Turkey's new draft law on sexual abuse categorizes children as below and over 12

Turkish government submitted a new draft law to parliament regarding sex offenses against children, including the introduction of chemical castration for such abuses. However, the categorization of children as below and over 12 violates the law since all individuals below 18 are defined as children
Tuesday, 10 April 2018 19:53

The controversial law motion on sexual abuse crimes was submitted to the Grand National Assembly of Turkey on April 9. The 12-article motion projects to increase the upper limit of imprisonment of abusers from 20 to 40 years.

Turkish President Recep Tayyip Erdoğan had said on February 20 that his ministerial cabinet had dwelled on the issue of child abuses, saying the harshest sanctions and punishments would be imposed, adding that child abuse would lead the society to collapse.

With the new law draft, sexual offenders would be sentenced to 30 to 40 years of imprisonment if they abuse children below the age of 12. If the child abuse were forcefully imposed with threats, offenders would be sentenced to life imprisonment.
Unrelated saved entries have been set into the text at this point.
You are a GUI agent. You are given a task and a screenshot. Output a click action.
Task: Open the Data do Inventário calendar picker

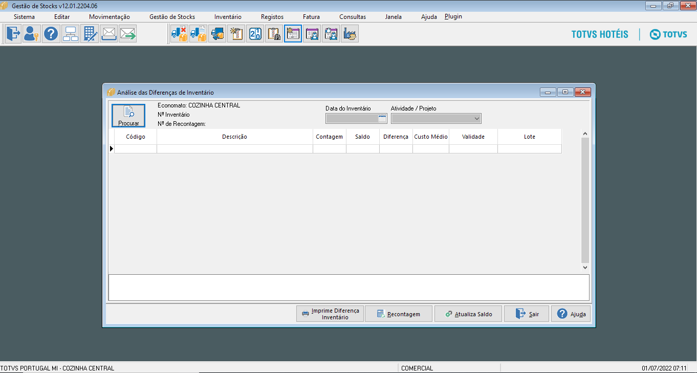click(x=382, y=119)
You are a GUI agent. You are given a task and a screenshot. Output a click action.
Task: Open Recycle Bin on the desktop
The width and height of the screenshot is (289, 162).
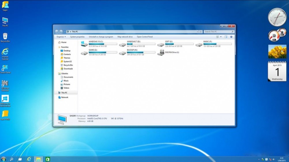[x=5, y=36]
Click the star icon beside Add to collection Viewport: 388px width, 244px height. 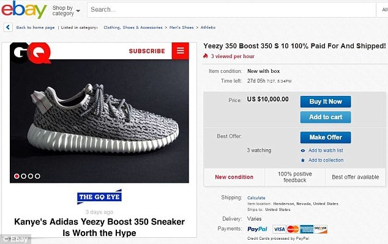pyautogui.click(x=303, y=160)
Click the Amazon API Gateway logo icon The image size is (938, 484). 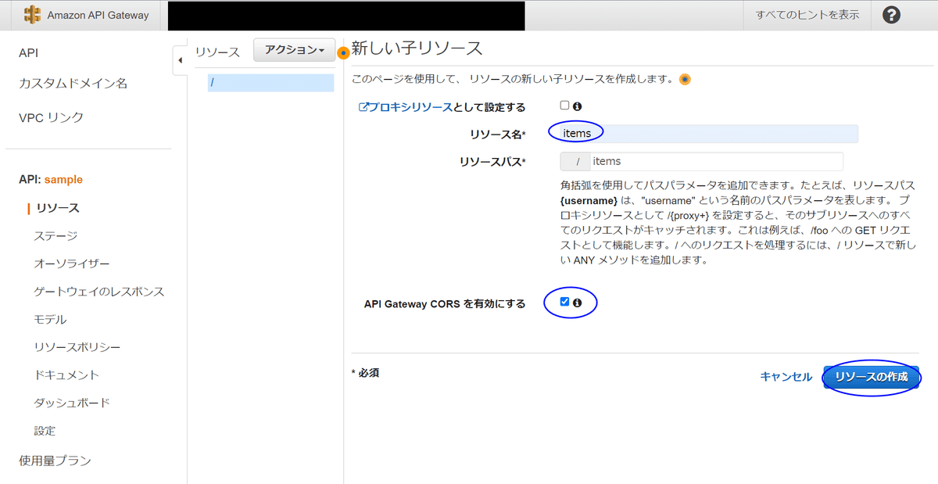[32, 15]

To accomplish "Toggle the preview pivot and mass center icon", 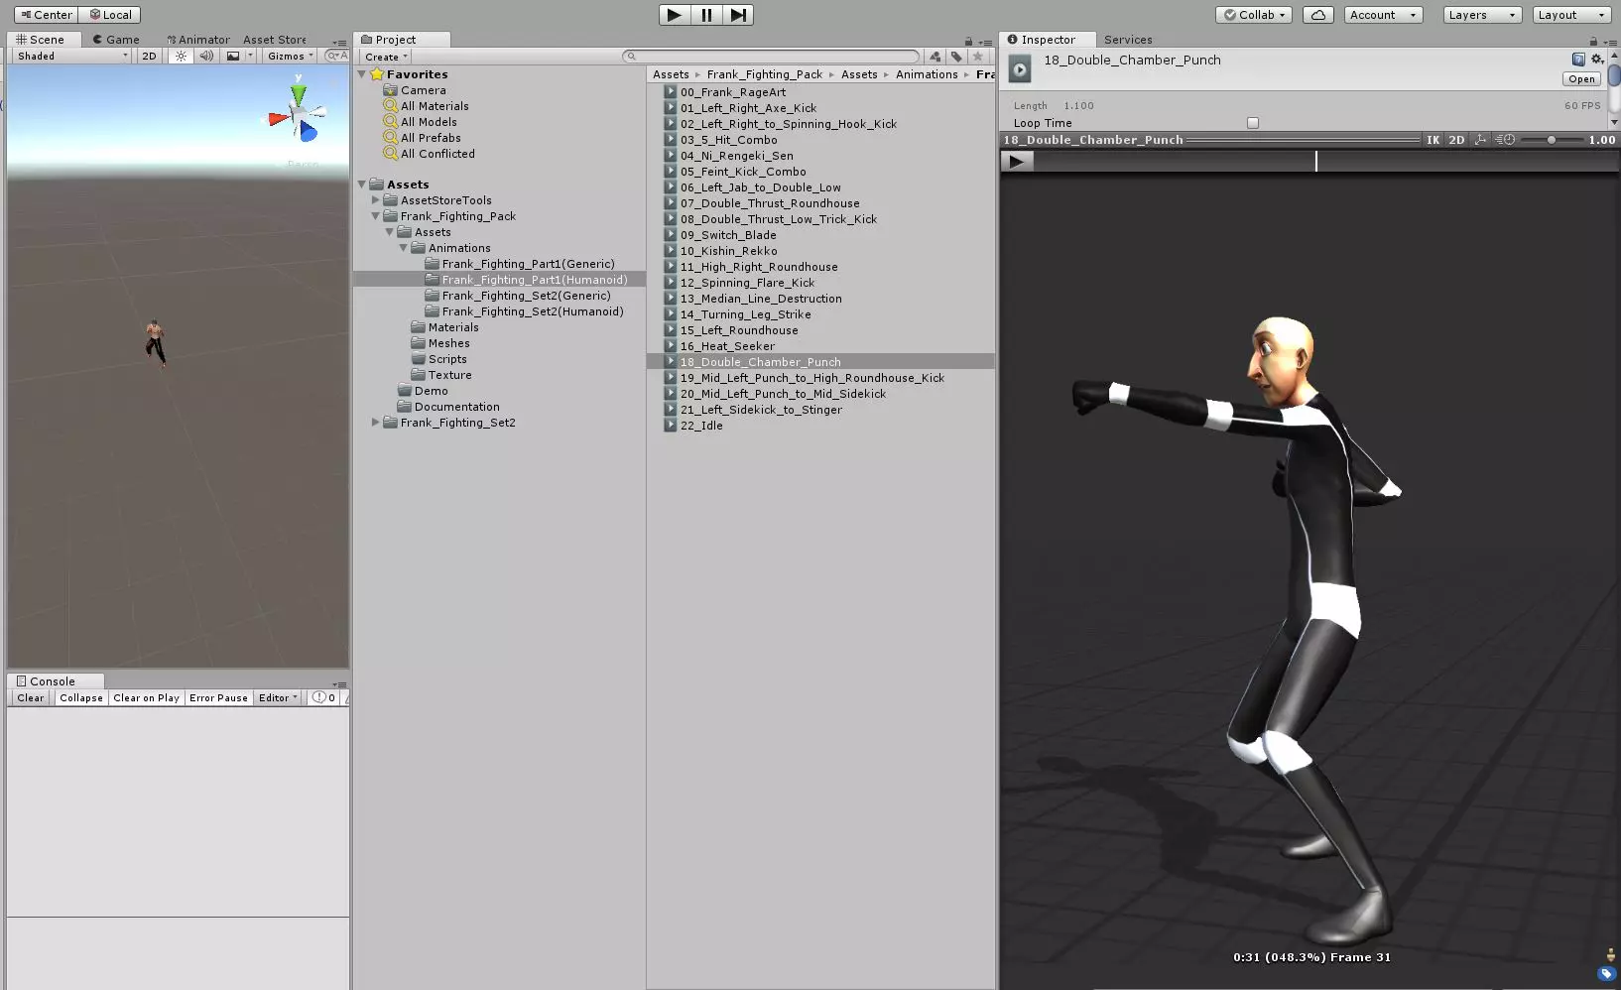I will pyautogui.click(x=1480, y=140).
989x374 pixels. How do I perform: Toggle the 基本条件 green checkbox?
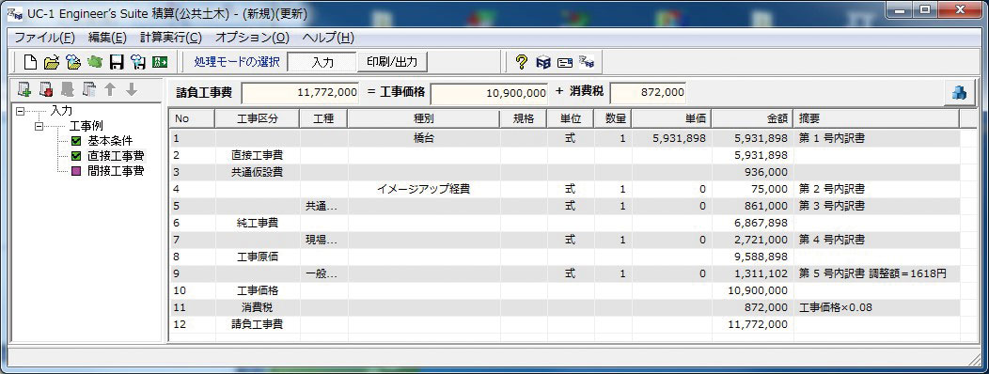click(x=76, y=141)
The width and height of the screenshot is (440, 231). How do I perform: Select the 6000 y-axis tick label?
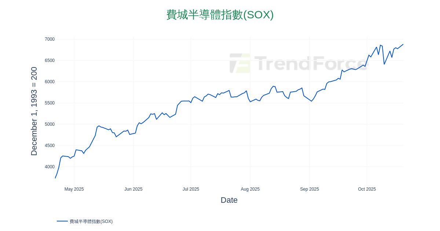(x=50, y=82)
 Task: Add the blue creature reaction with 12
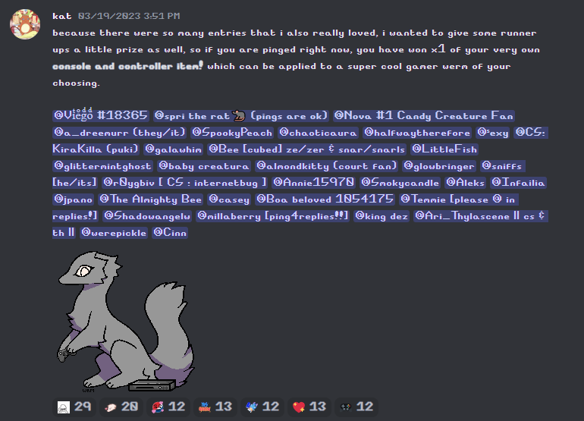point(262,407)
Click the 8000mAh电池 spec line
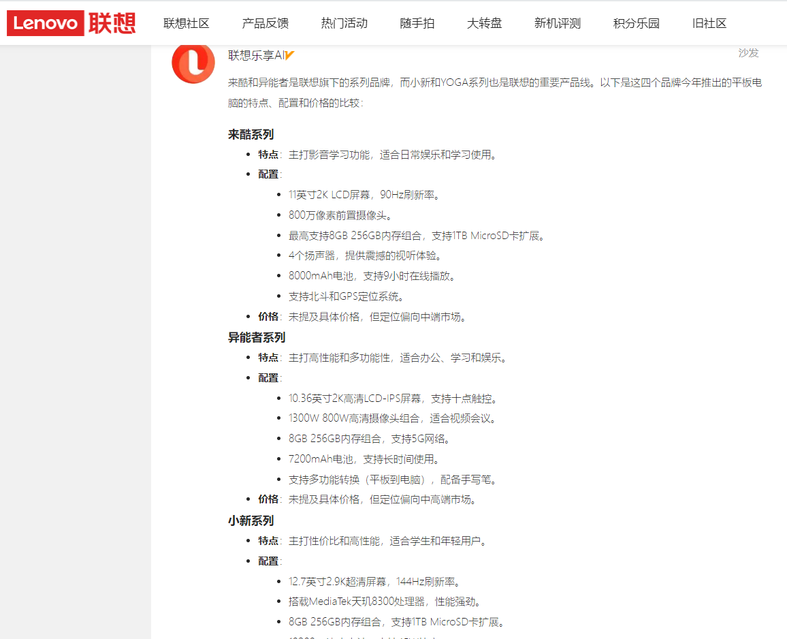The height and width of the screenshot is (639, 787). (372, 276)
Fatma Betül Sayan Kaya, the Minister of Family and Social Families, had announced on February 28 that her government would introduce a new regulation, dividing the sexual criminal categories into two groups as “against children under 12” and “over 12”. However, experts and critics widely criticize the government’s approach since the Turkish law considers all individual under 18 as children.

Many critics argue that this age division in child molestation stems from the government’s Islamic approach, considering that in Quran, the “age of marriage” coincides with puberty. Classical Islamic law (Sharia) does not have a marriageable age because there is no minimum age at which puberty can occur. 


According to the recent law motion, courts would be able to decide to implement chemical castration with an expert report for the sexual offenders starting three-month before their releases up to five years after the release in order to pressure sexual desires.

However, chemical castration, which involves using drugs to reduce libido, does not prevent a person from experiencing sexual urges indefinitely. Turkey introduced a measure to chemically castrate those convicted of sex crimes in 2016, but the country's highest administrative court, the Council of State, stopped its implementation last August, saying its definition and limit were “vague”.

Moreover, the use of a medical practice would lead to many problems. As this method may reduce libido, it cannot decrease abnormal sexual behaves and sexual crimes since it reduces the crime to a medical problem. The definition of the case as a disease would further protect the offenders, ignoring the social, political and environmental factors behind the crime. As many historical examples show, a social problem cannot be solved with medical instruments.

As the government tries to cover the problem by increasing the penalties, the rate of sexual crimes, sexual assaults, harassments and child sexual abuses has extremely increased during the rule of Erdoğan’s AKP party since the year of 2002. The rate of child abuse in Turkey increased by 700 percent in the last ten years in Turkey, according to a report on child abuse prepared by Prevention of Violence and Rehabilitation Organization.


Thousands of children have been exposed to sexual abuse and rape, an affair, among many others, which reached a peak when scandalous news released that a systematic child sexual abuse was witnessed for years at Ensar Foundation, a pro-government religious institution.

“A single incident should not become an excuse to defame an institution that has come into prominence with its services. We know about the Ensar Foundation and we appreciate what they do," then Family and Social Policies Minister Sema Ramazanoğlu had said, in an attempt to back a teacher who had raped 45 children at a pro-AKP Islamist institution.

Furthermore, Turkey’s Religious Affairs Directorate, a Sunni-Islamist governmental institution, is known with its many reactionary statements and fatwas in terms of child abuse. This governmental body faced a public uproar when it declared that the girls who reach puberty are allowed to marry and give birth at the age of 9.

After many examples showing that sexual assaults and rapes colossally increased during the Islamist AKP rule with its religious regulations and impositions leading to a social erosion, Erdoğan seems to cover his government’s role.

The Communist Party of Turkey previously said in a statement, “We remind once again: child abuses and molestations cannot be prevented without unveiling their relation to the ever increasing reactionism in the last fifteen years. This rule that constantly attacks the women and children cannot prevent molestations. Reactionism cannot create social value!”